The rumored modifications to the process may require additional clinical studies to prove a device is safe, something consumer groups have clamored for since several high-profile device recalls. That would mean devices could take much longer to be cleared for use in patients.

This would be particularly harmful to smaller companies, which are often the engines of innovation in med-tech, members of the alliance say. Larger companies such as Medtronic Inc. may be able to absorb additional costs of more studies and longer timelines before approval, but cash-strapped smaller companies would be disproportionately affected, they say.

"It seems like industry input is tainted," said Kristine Johnson, general partner of Affinity Capital in Minneapolis. "Our view gives them valuable perspective for FDA to listen to. Then they can decide how to interpret the information."

Funding down

Venture funding for med-tech companies declined 34 percent from 2007 to 2009 -- from $3.8 billion to $2.5 billion, according to the National Venture Capital Association. Part of the reason for the decline is the uncertainty associated with the FDA, according to Pete McNerney of the health care venture capital firm Thomas, McNerney & Partners.

The average decision time for 510(k) clearances has increased to 140 days this year, compared with 90 days in 2006.

The 510(k) approval process is under scrutiny by the Institute of Medicine, and a report is expected next year. But the FDA may forge ahead with changes before then. Shuren will travel to Minneapolis -- a national hub for med-tech -- May 18 for a town meeting to discuss possible changes to the 510(k) process. In the meantime, members of the alliance will press members of Congress to take up their cause.

The various meetings come at a time when the FDA is under intense scrutiny by some members of Congress and consumer watchdog groups who claim the agency has been too cozy with industry and lax in tracking malfunctioning medical devices once they've been implanted. They also come at a time when the FDA's leadership has changed under the Obama administration -- under Commissioner Margaret Hamburg, the agency is expected to be more aggressive about drug and medical device regulation.

The leaders of the Minnesota Medical Device Alliance reportedly expressed frustration to Shuren with the FDA's perceived inefficiency and unpredictability -- traits they say make it nearly impossible to raise money for medical device start-ups.

"Companies may follow the rules and raise large amounts of money, only to be told there are new requirements," McNerney said.

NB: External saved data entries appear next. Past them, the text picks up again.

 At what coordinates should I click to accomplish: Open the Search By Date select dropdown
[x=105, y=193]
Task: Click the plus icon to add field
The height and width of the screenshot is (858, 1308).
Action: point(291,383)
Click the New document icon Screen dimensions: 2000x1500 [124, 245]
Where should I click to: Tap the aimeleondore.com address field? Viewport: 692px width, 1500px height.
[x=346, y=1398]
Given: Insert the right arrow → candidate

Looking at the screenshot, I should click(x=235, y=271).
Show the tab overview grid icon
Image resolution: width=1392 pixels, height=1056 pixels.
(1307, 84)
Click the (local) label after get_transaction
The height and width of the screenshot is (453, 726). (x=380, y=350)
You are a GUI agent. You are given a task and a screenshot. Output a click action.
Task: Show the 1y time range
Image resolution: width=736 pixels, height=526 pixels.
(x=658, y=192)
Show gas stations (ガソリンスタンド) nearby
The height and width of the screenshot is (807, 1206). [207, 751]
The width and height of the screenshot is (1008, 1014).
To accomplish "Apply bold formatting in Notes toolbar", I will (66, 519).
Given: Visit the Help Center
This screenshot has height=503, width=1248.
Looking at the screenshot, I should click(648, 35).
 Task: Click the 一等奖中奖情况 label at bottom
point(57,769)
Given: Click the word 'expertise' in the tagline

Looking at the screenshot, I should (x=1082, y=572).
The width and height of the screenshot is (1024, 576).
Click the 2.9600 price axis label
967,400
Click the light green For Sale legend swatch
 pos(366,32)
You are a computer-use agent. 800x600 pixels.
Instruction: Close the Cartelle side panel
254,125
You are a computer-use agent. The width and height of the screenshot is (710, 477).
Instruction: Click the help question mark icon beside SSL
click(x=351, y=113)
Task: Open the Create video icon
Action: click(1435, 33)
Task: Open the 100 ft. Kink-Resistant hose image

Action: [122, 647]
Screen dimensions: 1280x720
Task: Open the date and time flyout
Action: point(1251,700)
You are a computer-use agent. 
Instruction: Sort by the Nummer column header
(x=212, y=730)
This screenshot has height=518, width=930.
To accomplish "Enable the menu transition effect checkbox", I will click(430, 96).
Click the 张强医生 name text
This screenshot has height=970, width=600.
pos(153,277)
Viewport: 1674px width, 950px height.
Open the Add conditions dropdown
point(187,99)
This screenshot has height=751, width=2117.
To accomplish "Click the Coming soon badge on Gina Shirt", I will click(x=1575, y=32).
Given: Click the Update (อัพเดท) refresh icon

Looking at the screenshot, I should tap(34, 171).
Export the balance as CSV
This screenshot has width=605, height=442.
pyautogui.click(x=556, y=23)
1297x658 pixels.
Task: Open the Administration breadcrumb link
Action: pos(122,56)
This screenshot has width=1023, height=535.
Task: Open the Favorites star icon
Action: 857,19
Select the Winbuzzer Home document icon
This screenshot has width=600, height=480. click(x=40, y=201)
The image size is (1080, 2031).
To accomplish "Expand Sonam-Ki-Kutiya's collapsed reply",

At least one local medical device company -- Disc Dynamics -- ran out of money and shut its doors; company officials said the FDA kept asking for more and more data. Another company, Plymouth-based Atritech Inc., received a favorable recommendation for approval by an FDA advisory panel, but is now required to conduct more studies to further prove its heart device is safe and effective. To date, Atritech has raised about $90 million in venture capital.

Increasingly risk-averse

A series of high-profile recalls of devices by Guidant (now Boston Scientific) and Fridley-based Medtronic in recent years has made the FDA increasingly risk-averse, according to members of the alliance.

Rich Lunsford, CEO of the Minnetonka start-up Anulex Technologies Inc., attended the meeting with Shuren and was encouraged.

"He was taking a lot of notes, it was very interactive, and he asked questions," Lunsford said.

Shuren reportedly brought 16 staff members to the meeting. (The FDA did not respond when asked for a comment.)

The alliance wants the 510(k) framework preserved, but with improvements in communication and collaboration with medical device companies.

At least one group applauds the FDA for taking a more aggressive stance on the 510(k) process. The American Association for Justice, a Washington, D.C.-based group of plaintiffs' attorneys, said the current process is not adequately protecting patients. The group has called for increased surveillance of devices once they've been implanted; penalties for companies submitting inaccurate data to the FDA, and more reviewers for each 510(k) submission.

"There's nothing in our suggestions that would stymie innovation or even substantially slow down the process," said Sarah Rooney, regulatory counsel for the group.